Google's Gemini 3.5 Flash costs 5.5x more but runs 70% faster
5.5x price hike, 280 tok/s speed, yet 75% pricier than Pro in practice.
Google quietly released Gemini 3.5 Flash this week, and the pricing numbers are raising eyebrows across the AI community. According to Artificial Analysis data, the new model costs roughly 5.5 times more to run than the older 3.0 Flash. Input tokens have tripled to $1.50 per million, and output tokens now sit at $9.00 per million — a steep climb that puts it in the premium tier. More concerning for developers: 3.5 Flash takes an average of 49 processing steps for complex tasks, compared to just 23 for the heavier 3.1 Pro. This means in practical use, 3.5 Flash ends up being about 75% more expensive to run than the Pro model itself, despite being the 'Flash' variant.
On the performance side, there are real trade-offs. The model is fast — pumping out 280 tokens per second, a 70% speed improvement over previous versions. It also posted a strong IQ index score of 55, beating Grok 4.3 and Claude Sonnet 4.6. However, coding benchmarks are weak at 45, and while hallucinations dropped by 31 points to 61%, that's still a high error rate. This pricing trend mirrors the broader industry: OpenAI's GPT-5.5 is 50-90% more expensive than its predecessor, and Claude Opus 4.7 is up 30-40%. The shift toward autonomous, multi-step AI systems is driving compute costs upward, forcing everyone to rethink API budgets.

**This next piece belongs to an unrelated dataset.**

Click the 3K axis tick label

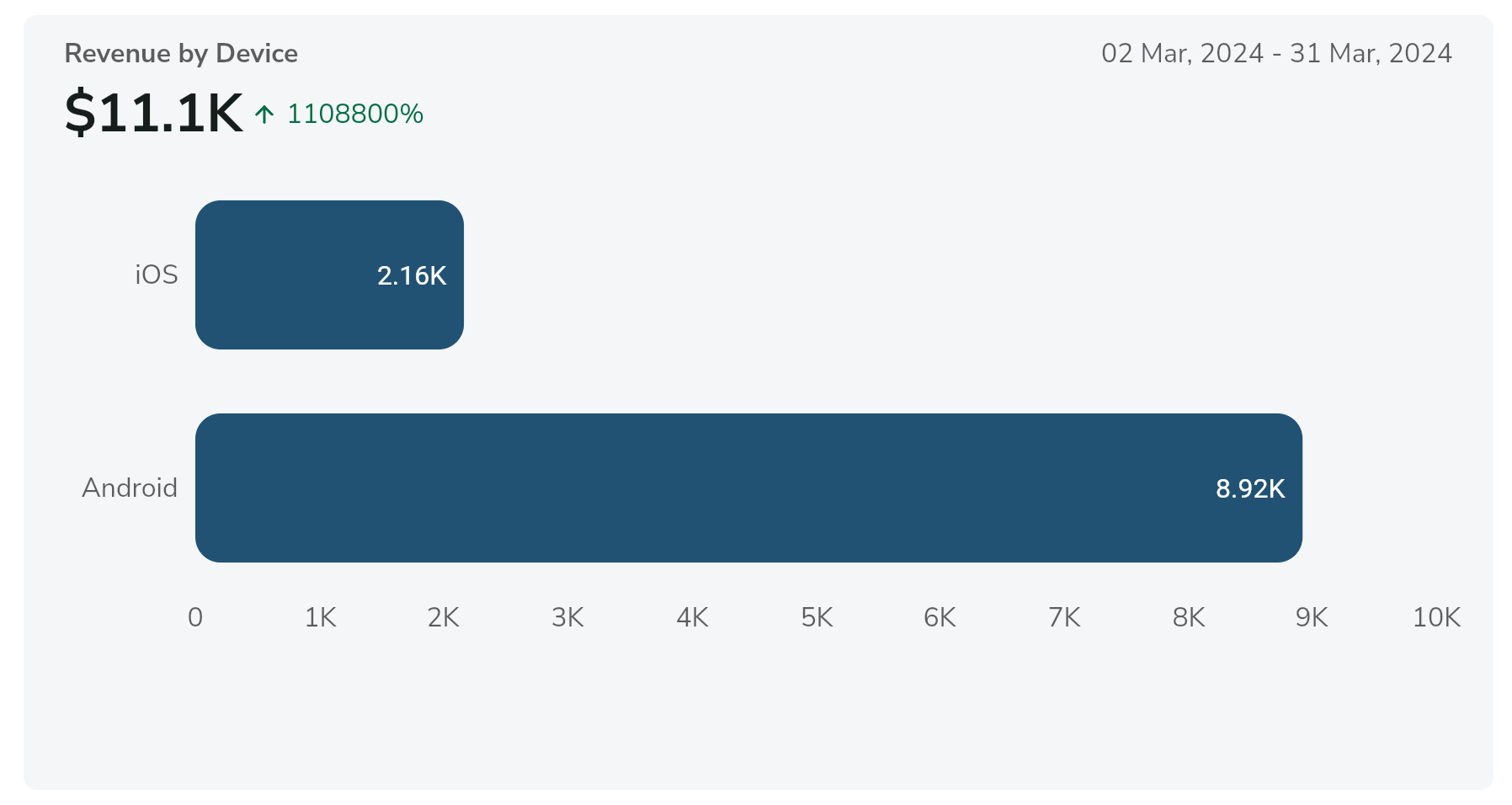pos(567,617)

- Gemini 3.5 Flash is 5.5x more expensive than 3.0 Flash: $1.50/M input, $9.00/M output tokens.
- Takes 49 steps per task (vs 23 for Pro model), making it 75% costlier than Pro in practice.
- Benchmarks: IQ 55 (beats Grok 4.3, Claude Sonnet 4.6), coding 45, hallucinations down 31 pts to 61%.
Why It Matters
API costs are ballooning across models; developers must rethink budgets as autonomous systems demand more compute.